The abstraction of a page is given by the class Page. All higher level applications use this Page. A Page contains LSN and a data part. Higher layers can impose their own types of pages on this common structure.
HeapFile Interface
The heapfile interface provides the capability of manipulating
heapfiles which are unordered sets of records. Heapfiles can be
created and destroyed. Existing heapfiles can be opened and
closed. Records can be inserted and deleted. Each record is uniquely
identified by a record id (RID). A specific record can be retrieved by
giving the record id. It also supports sequential scans on
heapfiles. A scan object that is returned is used to retrieve all
records starting from the first record. Note that any selections can
only be applied by a higher layer which uses this scan to get all
records.
Private Interface
The following is a description of the space manager interface. This
is not needed by any other group. However, if you are interested in
knowing how the space manager really works, you are welcome to read
on....
The space manager is the component of the system that takes care
of the allocation and deallocation of pages among the different files
of a database. A database is a single UNIX file. It contains several
files , like the heapfiles, B+tree files and so on. A database
has a single space map that keeps track of the usage of the pages. The
space manager maintains the space map in shared memory and ensures
consistent access to it by different processes.

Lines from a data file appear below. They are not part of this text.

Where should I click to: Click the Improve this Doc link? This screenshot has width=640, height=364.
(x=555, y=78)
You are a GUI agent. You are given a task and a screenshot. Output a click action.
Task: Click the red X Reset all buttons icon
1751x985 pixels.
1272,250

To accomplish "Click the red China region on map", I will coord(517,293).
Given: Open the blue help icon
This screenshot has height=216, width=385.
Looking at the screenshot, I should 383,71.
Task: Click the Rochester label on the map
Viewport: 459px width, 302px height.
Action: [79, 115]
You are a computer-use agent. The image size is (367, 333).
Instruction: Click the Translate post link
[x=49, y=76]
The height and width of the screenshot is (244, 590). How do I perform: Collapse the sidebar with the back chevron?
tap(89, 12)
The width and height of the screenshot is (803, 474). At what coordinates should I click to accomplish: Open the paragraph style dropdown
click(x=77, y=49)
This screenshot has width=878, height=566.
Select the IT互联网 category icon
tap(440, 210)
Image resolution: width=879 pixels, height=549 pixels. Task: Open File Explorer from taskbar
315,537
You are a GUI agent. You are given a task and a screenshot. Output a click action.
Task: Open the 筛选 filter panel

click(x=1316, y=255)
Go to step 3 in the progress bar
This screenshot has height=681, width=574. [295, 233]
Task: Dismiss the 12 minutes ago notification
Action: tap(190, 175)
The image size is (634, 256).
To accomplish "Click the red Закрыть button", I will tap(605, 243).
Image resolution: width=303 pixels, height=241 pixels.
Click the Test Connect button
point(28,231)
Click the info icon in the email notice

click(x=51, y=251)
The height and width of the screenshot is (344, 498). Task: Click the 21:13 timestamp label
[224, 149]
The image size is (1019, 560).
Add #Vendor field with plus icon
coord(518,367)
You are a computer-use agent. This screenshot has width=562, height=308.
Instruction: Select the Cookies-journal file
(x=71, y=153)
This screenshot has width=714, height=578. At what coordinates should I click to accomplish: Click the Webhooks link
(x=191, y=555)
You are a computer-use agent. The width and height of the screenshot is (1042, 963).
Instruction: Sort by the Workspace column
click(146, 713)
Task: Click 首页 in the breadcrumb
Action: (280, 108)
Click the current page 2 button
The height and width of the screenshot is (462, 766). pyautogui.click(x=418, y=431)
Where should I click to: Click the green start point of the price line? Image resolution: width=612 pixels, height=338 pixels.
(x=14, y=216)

The other function of the space map is maintaining the directory
for every database. The directory contains the mapping between file
names and their header pages. Thus when a file needs to be opened, its
directory entry can be looked up which gives us the header page. The
directory is also maintained in shared memory and consistent access
ensured.
The space manager logs all changes to the space map and the
directory of a database. The case of deallocation of pages is handled
carefully to ensure that the effects of an aborting transaction can be
completely undone. Deallocation requests by a transaction are not
executed immediately. They are instead deffered and the page ids are
maintained in a list. Only when the transaction commits, changes are
made to the space map to reflect the deallocation.